Description of the task:
Taking each line of the material below in turn, count those containing the string "agent". Provide the number alone.

Dataset extract:
---

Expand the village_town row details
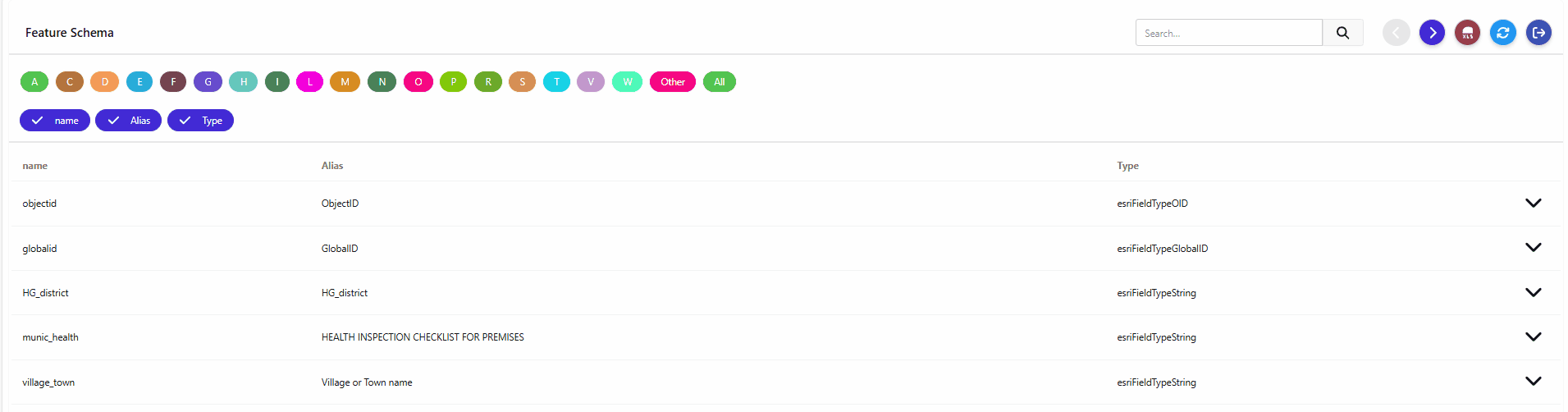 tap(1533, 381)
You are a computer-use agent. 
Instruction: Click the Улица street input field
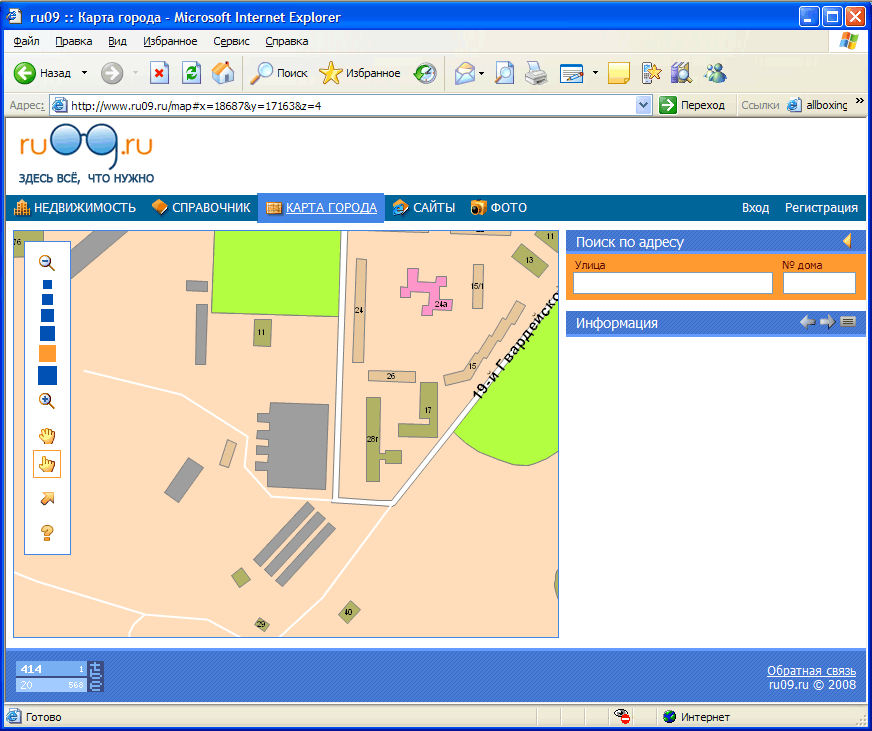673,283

---

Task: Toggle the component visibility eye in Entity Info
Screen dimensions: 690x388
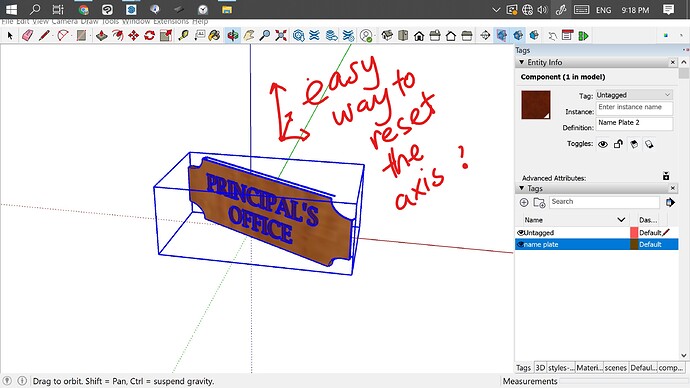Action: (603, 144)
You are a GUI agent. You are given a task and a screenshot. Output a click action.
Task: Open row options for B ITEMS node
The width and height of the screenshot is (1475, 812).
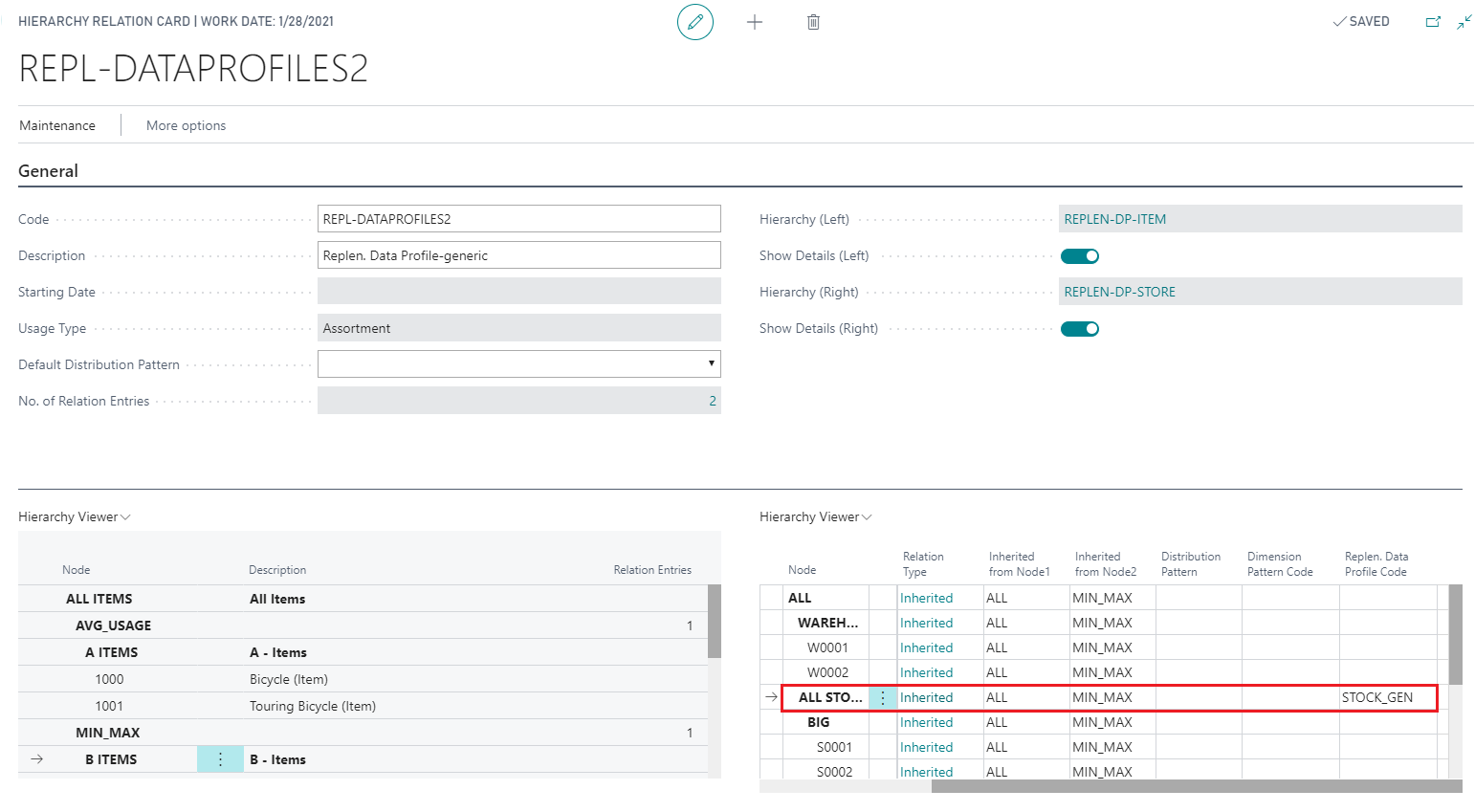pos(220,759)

---

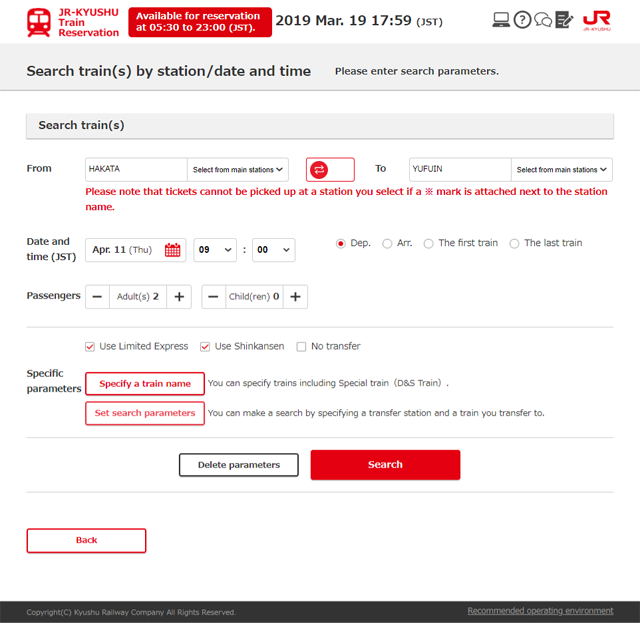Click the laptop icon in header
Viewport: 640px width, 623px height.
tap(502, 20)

---

Solved problem:
2